#### Work instruction
Set down the listing below again, exactly as written.

#### Records for the exercise

- - - -

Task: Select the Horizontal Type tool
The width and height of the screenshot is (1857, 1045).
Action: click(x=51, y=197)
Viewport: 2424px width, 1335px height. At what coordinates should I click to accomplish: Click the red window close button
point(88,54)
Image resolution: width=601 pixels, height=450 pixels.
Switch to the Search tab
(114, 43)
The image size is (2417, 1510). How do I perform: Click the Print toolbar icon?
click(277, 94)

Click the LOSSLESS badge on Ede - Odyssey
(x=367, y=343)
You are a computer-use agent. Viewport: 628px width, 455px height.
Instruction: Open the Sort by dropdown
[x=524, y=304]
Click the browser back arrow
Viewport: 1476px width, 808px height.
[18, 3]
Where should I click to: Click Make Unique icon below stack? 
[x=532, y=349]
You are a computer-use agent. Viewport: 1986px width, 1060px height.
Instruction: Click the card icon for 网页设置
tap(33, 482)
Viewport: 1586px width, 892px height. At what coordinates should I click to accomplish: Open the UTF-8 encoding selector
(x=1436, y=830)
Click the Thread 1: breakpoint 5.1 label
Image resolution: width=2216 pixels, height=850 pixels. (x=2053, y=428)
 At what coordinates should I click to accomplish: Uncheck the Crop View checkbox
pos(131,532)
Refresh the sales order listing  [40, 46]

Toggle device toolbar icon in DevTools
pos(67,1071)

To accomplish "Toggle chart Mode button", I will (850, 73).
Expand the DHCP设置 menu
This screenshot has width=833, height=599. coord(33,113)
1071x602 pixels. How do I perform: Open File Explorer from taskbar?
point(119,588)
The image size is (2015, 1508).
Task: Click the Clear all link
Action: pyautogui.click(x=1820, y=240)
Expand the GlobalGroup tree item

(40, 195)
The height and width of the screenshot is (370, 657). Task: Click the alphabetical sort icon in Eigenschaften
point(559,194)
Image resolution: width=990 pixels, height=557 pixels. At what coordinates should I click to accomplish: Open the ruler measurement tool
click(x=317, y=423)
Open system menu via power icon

- - - -

#### Result for this task
Task: Select the Horizontal Type tool
The width and height of the screenshot is (1857, 1045).
Action: click(x=51, y=197)
Viewport: 2424px width, 1335px height. At what coordinates should I click to accomplish: Click the red window close button
point(88,54)
Image resolution: width=601 pixels, height=450 pixels.
Switch to the Search tab
(114, 43)
The image size is (2417, 1510). How do I perform: Click the Print toolbar icon?
click(277, 94)

Click the LOSSLESS badge on Ede - Odyssey
(x=367, y=343)
You are a computer-use agent. Viewport: 628px width, 455px height.
Instruction: Open the Sort by dropdown
[x=524, y=304]
Click the browser back arrow
Viewport: 1476px width, 808px height.
[18, 3]
Where should I click to: Click Make Unique icon below stack? 
[x=532, y=349]
You are a computer-use agent. Viewport: 1986px width, 1060px height.
Instruction: Click the card icon for 网页设置
tap(33, 482)
Viewport: 1586px width, 892px height. At what coordinates should I click to accomplish: Open the UTF-8 encoding selector
(x=1436, y=830)
Click the Thread 1: breakpoint 5.1 label
Image resolution: width=2216 pixels, height=850 pixels. (x=2053, y=428)
 At what coordinates should I click to accomplish: Uncheck the Crop View checkbox
pos(131,532)
Refresh the sales order listing  [40, 46]

Toggle device toolbar icon in DevTools
pos(67,1071)

To accomplish "Toggle chart Mode button", I will (850, 73).
Expand the DHCP设置 menu
This screenshot has width=833, height=599. coord(33,113)
1071x602 pixels. How do I perform: Open File Explorer from taskbar?
point(119,588)
The image size is (2015, 1508).
Task: Click the Clear all link
Action: pyautogui.click(x=1820, y=240)
Expand the GlobalGroup tree item

(40, 195)
The height and width of the screenshot is (370, 657). Task: Click the alphabetical sort icon in Eigenschaften
point(559,194)
Image resolution: width=990 pixels, height=557 pixels. At what coordinates should I click to accomplish: Open the ruler measurement tool
click(x=317, y=423)
Open system menu via power icon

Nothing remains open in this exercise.